Several key provisions of the 2017 Tax Cuts and Jobs Act are scheduled to expire this year, and the American Farm Bureau Federation (AFBF) is urging Congress to act. The expiring measures have provided critical tax relief for farm families, many of whom are already facing tight margins and rising costs.
AFBF Associate Economist Samantha Ayoub explains that while corporate tax cuts were made permanent under the 2017 law, the reductions to individual income taxes began phasing out in 2022. The most significant tax increases are expected to hit at the end of this year as more provisions expire.
One of the most pressing concerns is the looming change to the estate tax. If Congress does not intervene, the current estate tax exemption (set at just over $13 million) will be slashed in half on January 1, 2026, dropping to $7.61 million.
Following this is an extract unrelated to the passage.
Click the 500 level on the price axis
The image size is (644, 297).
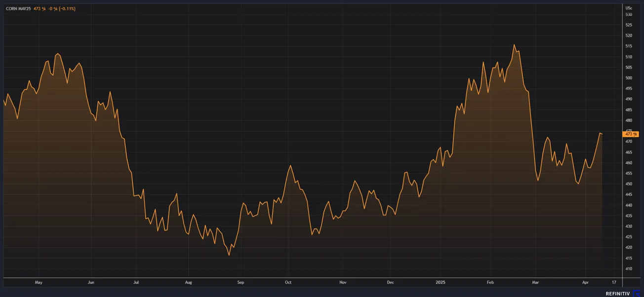tap(629, 78)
That change could have serious consequences for family-owned farms, where land values alone often exceed the exemption threshold.
For many farm families, the death of a loved one won’t just bring emotional loss—it could also bring a crushing financial burden. Without sufficient estate tax relief, heirs may be forced to sell land, equipment, or the entire operation just to cover the tax bill. That threatens not only the future of individual farms, but also the broader fabric of rural communities that depend on agriculture.
The Farm Bureau is calling on lawmakers to extend or make permanent the provisions that protect family farms, warning that failure to act could jeopardize generational legacies across the country.